Nessa época os médicos raramente estavam presentes. Mas, enquanto as parteiras estavam junto das mulheres, muitas vezes nem eram necessários.

“Do ponto de vista prático, os médicos entendiam muito menos sobre parto do que as parteiras”, explica Hubert Steinke, chefe do Instituto de História Médica da Universidade de Berna. “As parteiras usavam as mãos, enquanto os médicos confiavam cada vez mais em dispositivos como fórceps, mesmo para partos normais”.

Black and white photo of a mountain village with wooden houses and people on the street
O vilarejo de Grimentz, no Val d’Anniviers, onde a longa carreira de Adeline Favre como parteira começou (1956). Keystone

De uma pequena vila para a cidade grande

Adeline foi a oitava de uma família de 14 filhos. Nasceu em Saint-Luc, no vale Val d’Anniviers, onde as encostas são íngremes e as estradas estreitas. Quase não havia carros naquela época. As pessoas da aldeia trabalhavam principalmente na agricultura e a vida era difícil.

As parteiras eram muito respeitadas nessa época em que muito poucas mulheres davam à luz no hospital. Isso impressionou Adeline. Contra a vontade de seus pais, mas com a bênção do prefeito e do padre, com 18 anos, ela se mudou para cursar a escola de obstetrícia na Genebra protestante.

Ela era ingênua, como lembrou em uma entrevista de rádio em 1982: “Eu não tinha ideia em que estava me metendo e minha cabeça estava cheia de tabus”.

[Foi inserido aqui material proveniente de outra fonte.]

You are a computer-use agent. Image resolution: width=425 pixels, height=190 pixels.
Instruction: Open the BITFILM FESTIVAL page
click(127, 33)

Dois anos depois ela voltou para Valais com muito conhecimento teórico e uma bolsa de parteira. A partir de então, começou a ir de casa em casa, visitando mulheres grávidas o tempo todo.

Um jeito moderno e caloroso

“Era cansativo, ela estava sempre rodando de um lugar para o outro. E, ao mesmo tempo, teve que adaptar seu treinamento hospitalar para ambientes domiciliares”, diz a historiadora e parteira Kristin Hammer, da Universidade de Ciências Aplicadas de Zurique.

Adeline se via como uma parteira moderna. Ela se concentrava na higiene e queria prevenir a mortalidade. Ao fazer isso, encontrou barreiras nas mentalidades católicas tradicionais da remota região montanhosa.

Book cover with photo of a woman on a Vespa
A profissão de parteira mudou muito entre 1928 e 1978. Adeline Favre contou a suas sobrinhas sobre essas mudanças. Elas registraram as histórias de sua tia em um livro para a posteridade. Ele foi publicado pela primeira vez em francês em 1981 e, um ano depois, em alemão, traduzido pela Limmat Verlag com o título “Ich, Adeline, Hebamme aus dem Val d’Anniviers”. Uma nova edição foi publicada em abril de 2023. Limmat Verlag

Embora suas visões modernas nem sempre fossem bem recebidas, seu jeito caloroso era. Naquela época, muitas mulheres aguardavam até os últimos momentos da gravidez. Não era incomum que elas voltassem ao celeiro para ordenhar os animais, mesmo depois que o saco de líquido amniótico se rompesse.

Segunda mulher a dirigir no Valais

Em 1932, Adeline se casou com seu vizinho Louis Favre. O casal morava em Sierre.  O casamento não gerou filhos e parecia bastante equilibrado, diz Kristin Hammer.

Louis costumava acompanhar a esposa nos compromissos dela. Ele a levava para cima e para baixo acompanhando as mulheres em trabalho de parto e a protegia quando os homens chegavam perto demais. Com sua ajuda, a parteira aprendeu a dirigir em 1938. Adeline foi a segunda mulher em Valais a dirigir carros

Aumentando o anonimato

Após a Segunda Guerra Mundial a vida cotidiana das pessoas mudou rapidamente. Um espírito de progresso varreu a terra. Em particular, a descoberta da penicilina, usada como antibiótico em hospitais, salvou muitas vidas.

Adeline Favre começou então a atender cada vez mais mulheres no hospital de Sierre. Ela foi receptiva às mudanças e continuou estudando e se atualizando.

Mas, ao mesmo tempo, sofreu com a onda de invisibilidade que começou a crescer sobre obstetrícia, lamentando-se que cada vez ela tinha menos conexão com as famílias que cuidava. “Com o tempo, tivemos que deixar os partos para os médicos”, disse.

A parteira, que por décadas viveu sobrecarregada com a quantidade de responsabilidade de ajudar tantas mulheres, teve que abrir mão de suas tarefas. No entanto, continuou a trabalhar no hospital muito além da idade de sua aposentadoria. Em 1983, faleceu aos 74 anos.